Mathieu Amalric in Quantum of Solace
Mathieu Amalric in Quantum of Solace
Courtesy of Columbia Pictures

Read the first part of Premiere's interview with Mathieu Amalric.

Premiere's interview with Mathieu Amalric from the set of the 22nd Bond film, Quantum of Solace, is interrupted several times. Filming is taking place in Panama's second city, Colón, a port on the Atlantic entrance to the Panama Canal, and the actor is called away more than once to complete a film sequence. "Yeah, it's very busy. I had a big scene," he says. As are most actors from the highly secretive Bond 22 sets, Amalric is a little evasive on the subject. He fails to divulge much more about the details of the day's shoot other than that he displays the "habits of a villain guy" by showing the corpse of someone he has just executed to Bond vixen Olga Kurylenko (of Hitman fame) in order to impress upon her that the idea of betraying him shouldn't even cross her mind.

What is known is that Amalric is Dominic Greene, a ruthless businessman and major force within Green Planet, the mysterious organization that blackmailed Vesper Lynd (played in the previous Bond installment by Eva Green). Greene, it is revealed, is also linked to Vesper's death. Quantum of Solace picks up the thread of Casino Royale a little over thirty minutes after the credits of the most successful Bond film rolled. Forensic intelligence links a traitorous MI6 agent to a bank account in Haiti. While there, James Bond (reprised by Daniel Craig) is introduced to the seductive Camille, a Ukrainian-Bolivian femme fatale played by Kurylenko — who has her own personal axe to grind with Dominic Greene.

The Panama location is meant to double for Bolivia and, aside from the Colón shoot, scenes were also filmed in the now dilapidated club of former dictator General Manuel Noriega in Panama City, including a confrontation involving James Bond and Dominic Greene as well as Camille and MI6 Agent Fields (Gemma Arterton) who works at the British Consulate in Bolivia.

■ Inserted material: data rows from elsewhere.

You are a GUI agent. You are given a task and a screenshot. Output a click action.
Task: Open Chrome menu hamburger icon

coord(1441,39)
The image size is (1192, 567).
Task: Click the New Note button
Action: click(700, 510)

Playing the villain hellbent on taking down agent James Bond can be exhausting. "It's a lot of work and I'm not allowed to leave for more than one day, unfortunately," says Amalric. But now, after a few weeks in Central America, he finally has had a day to himself. "Yesterday was Sunday so we went to [an island archipelago] called San Blas. It's absolutely beautiful, beautiful, beautiful! There are 350 little islands, with just sand and coconut trees and Indians that live there. No tourists, or very [few] tourists... So I just spent one day in a postcard, really a cliché of happiness, just eating fish and swimming in blue water." But the idyll will not last for long, Amalric believes, and so he considers himself fortunate to have had the opportunity to enjoy this unspoiled stretch in the Caribbean: "It's going to [change] because Panama is just becoming a big, big tourist center. Hotels are being built absolutely everywhere. They don't have enough cement; they have to import cement from Russia because it's just expanding everywhere. Big companies are making a lot of money here."